WORK INSTRUCTIONS:
A verbatim copy of the entries is the required answer.

SUPPLIED DATA:
++++++++++++++++++++

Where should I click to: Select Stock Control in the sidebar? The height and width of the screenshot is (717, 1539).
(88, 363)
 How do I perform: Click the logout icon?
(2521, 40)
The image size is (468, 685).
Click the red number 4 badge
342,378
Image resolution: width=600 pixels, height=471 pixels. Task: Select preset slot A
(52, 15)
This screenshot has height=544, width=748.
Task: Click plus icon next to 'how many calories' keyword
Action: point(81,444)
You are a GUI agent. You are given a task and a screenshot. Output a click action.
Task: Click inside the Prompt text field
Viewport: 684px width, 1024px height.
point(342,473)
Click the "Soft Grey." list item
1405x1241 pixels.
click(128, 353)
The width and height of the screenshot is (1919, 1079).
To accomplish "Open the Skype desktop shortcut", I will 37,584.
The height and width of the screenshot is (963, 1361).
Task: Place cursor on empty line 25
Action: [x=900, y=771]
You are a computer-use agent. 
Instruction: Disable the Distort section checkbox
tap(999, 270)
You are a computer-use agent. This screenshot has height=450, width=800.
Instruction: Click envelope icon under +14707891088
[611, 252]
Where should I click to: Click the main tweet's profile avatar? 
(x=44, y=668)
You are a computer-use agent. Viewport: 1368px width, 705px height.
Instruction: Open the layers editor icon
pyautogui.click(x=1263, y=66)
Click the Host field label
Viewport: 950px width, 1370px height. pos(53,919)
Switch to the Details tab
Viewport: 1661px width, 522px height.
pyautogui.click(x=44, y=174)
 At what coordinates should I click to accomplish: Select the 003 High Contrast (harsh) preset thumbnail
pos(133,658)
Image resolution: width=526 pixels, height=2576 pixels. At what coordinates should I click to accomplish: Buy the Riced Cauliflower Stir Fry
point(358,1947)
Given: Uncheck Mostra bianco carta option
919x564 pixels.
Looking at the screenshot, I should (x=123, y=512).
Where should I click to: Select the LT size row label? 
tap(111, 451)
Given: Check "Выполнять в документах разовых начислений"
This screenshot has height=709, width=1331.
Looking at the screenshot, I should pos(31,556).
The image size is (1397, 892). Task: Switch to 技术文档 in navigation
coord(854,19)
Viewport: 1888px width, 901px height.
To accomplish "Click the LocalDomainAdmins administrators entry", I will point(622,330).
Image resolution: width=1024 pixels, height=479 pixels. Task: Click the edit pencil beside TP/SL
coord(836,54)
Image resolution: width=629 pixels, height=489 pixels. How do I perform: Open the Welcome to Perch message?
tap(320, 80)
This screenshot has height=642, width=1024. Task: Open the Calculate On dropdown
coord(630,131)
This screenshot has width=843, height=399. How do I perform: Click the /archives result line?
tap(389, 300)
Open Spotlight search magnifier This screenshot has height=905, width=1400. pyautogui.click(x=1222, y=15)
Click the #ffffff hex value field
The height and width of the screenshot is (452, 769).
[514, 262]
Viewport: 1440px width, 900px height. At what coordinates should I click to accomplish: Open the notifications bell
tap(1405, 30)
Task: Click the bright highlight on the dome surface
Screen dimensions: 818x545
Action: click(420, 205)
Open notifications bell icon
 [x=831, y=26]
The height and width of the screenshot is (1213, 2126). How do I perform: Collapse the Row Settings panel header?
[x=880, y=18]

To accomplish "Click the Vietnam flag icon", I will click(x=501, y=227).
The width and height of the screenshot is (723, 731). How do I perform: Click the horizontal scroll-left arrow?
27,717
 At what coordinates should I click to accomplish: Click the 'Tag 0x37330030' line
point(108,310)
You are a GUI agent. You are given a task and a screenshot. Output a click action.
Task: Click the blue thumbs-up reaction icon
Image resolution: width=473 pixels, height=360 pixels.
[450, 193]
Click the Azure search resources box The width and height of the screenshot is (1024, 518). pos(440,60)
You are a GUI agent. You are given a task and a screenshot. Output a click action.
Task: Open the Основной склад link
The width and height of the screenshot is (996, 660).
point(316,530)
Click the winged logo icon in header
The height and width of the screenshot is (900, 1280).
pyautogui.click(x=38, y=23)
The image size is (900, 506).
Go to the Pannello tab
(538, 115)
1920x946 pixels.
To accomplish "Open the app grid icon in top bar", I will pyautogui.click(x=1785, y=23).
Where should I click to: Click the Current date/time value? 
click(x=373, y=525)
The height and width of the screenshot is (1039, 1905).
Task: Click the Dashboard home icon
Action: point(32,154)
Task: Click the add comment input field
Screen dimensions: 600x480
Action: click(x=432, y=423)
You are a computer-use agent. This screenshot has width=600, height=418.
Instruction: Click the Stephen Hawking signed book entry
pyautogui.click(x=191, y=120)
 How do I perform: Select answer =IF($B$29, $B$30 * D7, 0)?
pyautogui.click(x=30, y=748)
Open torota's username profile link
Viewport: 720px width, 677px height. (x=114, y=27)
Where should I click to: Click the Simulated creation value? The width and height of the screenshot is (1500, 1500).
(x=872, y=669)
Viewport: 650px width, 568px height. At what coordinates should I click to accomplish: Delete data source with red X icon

++++++++++++++++++++

TASK RESULT:
Where should I click to: Select Stock Control in the sidebar? The height and width of the screenshot is (717, 1539).
(88, 363)
 How do I perform: Click the logout icon?
(2521, 40)
The image size is (468, 685).
Click the red number 4 badge
342,378
Image resolution: width=600 pixels, height=471 pixels. Task: Select preset slot A
(52, 15)
This screenshot has height=544, width=748.
Task: Click plus icon next to 'how many calories' keyword
Action: point(81,444)
You are a GUI agent. You are given a task and a screenshot. Output a click action.
Task: Click inside the Prompt text field
Viewport: 684px width, 1024px height.
point(342,473)
Click the "Soft Grey." list item
1405x1241 pixels.
click(128, 353)
The width and height of the screenshot is (1919, 1079).
To accomplish "Open the Skype desktop shortcut", I will 37,584.
The height and width of the screenshot is (963, 1361).
Task: Place cursor on empty line 25
Action: [x=900, y=771]
You are a computer-use agent. 
Instruction: Disable the Distort section checkbox
tap(999, 270)
You are a computer-use agent. This screenshot has height=450, width=800.
Instruction: Click envelope icon under +14707891088
[611, 252]
Where should I click to: Click the main tweet's profile avatar? 
(x=44, y=668)
You are a computer-use agent. Viewport: 1368px width, 705px height.
Instruction: Open the layers editor icon
pyautogui.click(x=1263, y=66)
Click the Host field label
Viewport: 950px width, 1370px height. pos(53,919)
Switch to the Details tab
Viewport: 1661px width, 522px height.
pyautogui.click(x=44, y=174)
 At what coordinates should I click to accomplish: Select the 003 High Contrast (harsh) preset thumbnail
pos(133,658)
Image resolution: width=526 pixels, height=2576 pixels. At what coordinates should I click to accomplish: Buy the Riced Cauliflower Stir Fry
point(358,1947)
Given: Uncheck Mostra bianco carta option
919x564 pixels.
Looking at the screenshot, I should (x=123, y=512).
Where should I click to: Select the LT size row label? 
tap(111, 451)
Given: Check "Выполнять в документах разовых начислений"
This screenshot has height=709, width=1331.
Looking at the screenshot, I should pos(31,556).
The image size is (1397, 892). Task: Switch to 技术文档 in navigation
coord(854,19)
Viewport: 1888px width, 901px height.
To accomplish "Click the LocalDomainAdmins administrators entry", I will point(622,330).
Image resolution: width=1024 pixels, height=479 pixels. Task: Click the edit pencil beside TP/SL
coord(836,54)
Image resolution: width=629 pixels, height=489 pixels. How do I perform: Open the Welcome to Perch message?
tap(320, 80)
This screenshot has height=642, width=1024. Task: Open the Calculate On dropdown
coord(630,131)
This screenshot has width=843, height=399. How do I perform: Click the /archives result line?
tap(389, 300)
Open Spotlight search magnifier This screenshot has height=905, width=1400. pyautogui.click(x=1222, y=15)
Click the #ffffff hex value field
The height and width of the screenshot is (452, 769).
[514, 262]
Viewport: 1440px width, 900px height. At what coordinates should I click to accomplish: Open the notifications bell
tap(1405, 30)
Task: Click the bright highlight on the dome surface
Screen dimensions: 818x545
Action: click(420, 205)
Open notifications bell icon
 [x=831, y=26]
The height and width of the screenshot is (1213, 2126). How do I perform: Collapse the Row Settings panel header?
[x=880, y=18]

To accomplish "Click the Vietnam flag icon", I will click(x=501, y=227).
The width and height of the screenshot is (723, 731). How do I perform: Click the horizontal scroll-left arrow?
27,717
 At what coordinates should I click to accomplish: Click the 'Tag 0x37330030' line
point(108,310)
You are a GUI agent. You are given a task and a screenshot. Output a click action.
Task: Click the blue thumbs-up reaction icon
Image resolution: width=473 pixels, height=360 pixels.
[450, 193]
Click the Azure search resources box The width and height of the screenshot is (1024, 518). pos(440,60)
You are a GUI agent. You are given a task and a screenshot. Output a click action.
Task: Open the Основной склад link
The width and height of the screenshot is (996, 660).
point(316,530)
Click the winged logo icon in header
The height and width of the screenshot is (900, 1280).
pyautogui.click(x=38, y=23)
The image size is (900, 506).
Go to the Pannello tab
(538, 115)
1920x946 pixels.
To accomplish "Open the app grid icon in top bar", I will pyautogui.click(x=1785, y=23).
Where should I click to: Click the Current date/time value? 
click(x=373, y=525)
The height and width of the screenshot is (1039, 1905).
Task: Click the Dashboard home icon
Action: point(32,154)
Task: Click the add comment input field
Screen dimensions: 600x480
Action: click(x=432, y=423)
You are a computer-use agent. This screenshot has width=600, height=418.
Instruction: Click the Stephen Hawking signed book entry
pyautogui.click(x=191, y=120)
 How do I perform: Select answer =IF($B$29, $B$30 * D7, 0)?
pyautogui.click(x=30, y=748)
Open torota's username profile link
Viewport: 720px width, 677px height. (x=114, y=27)
Where should I click to: Click the Simulated creation value? The width and height of the screenshot is (1500, 1500).
(x=872, y=669)
Viewport: 650px width, 568px height. At what coordinates should I click to accomplish: Delete data source with red X icon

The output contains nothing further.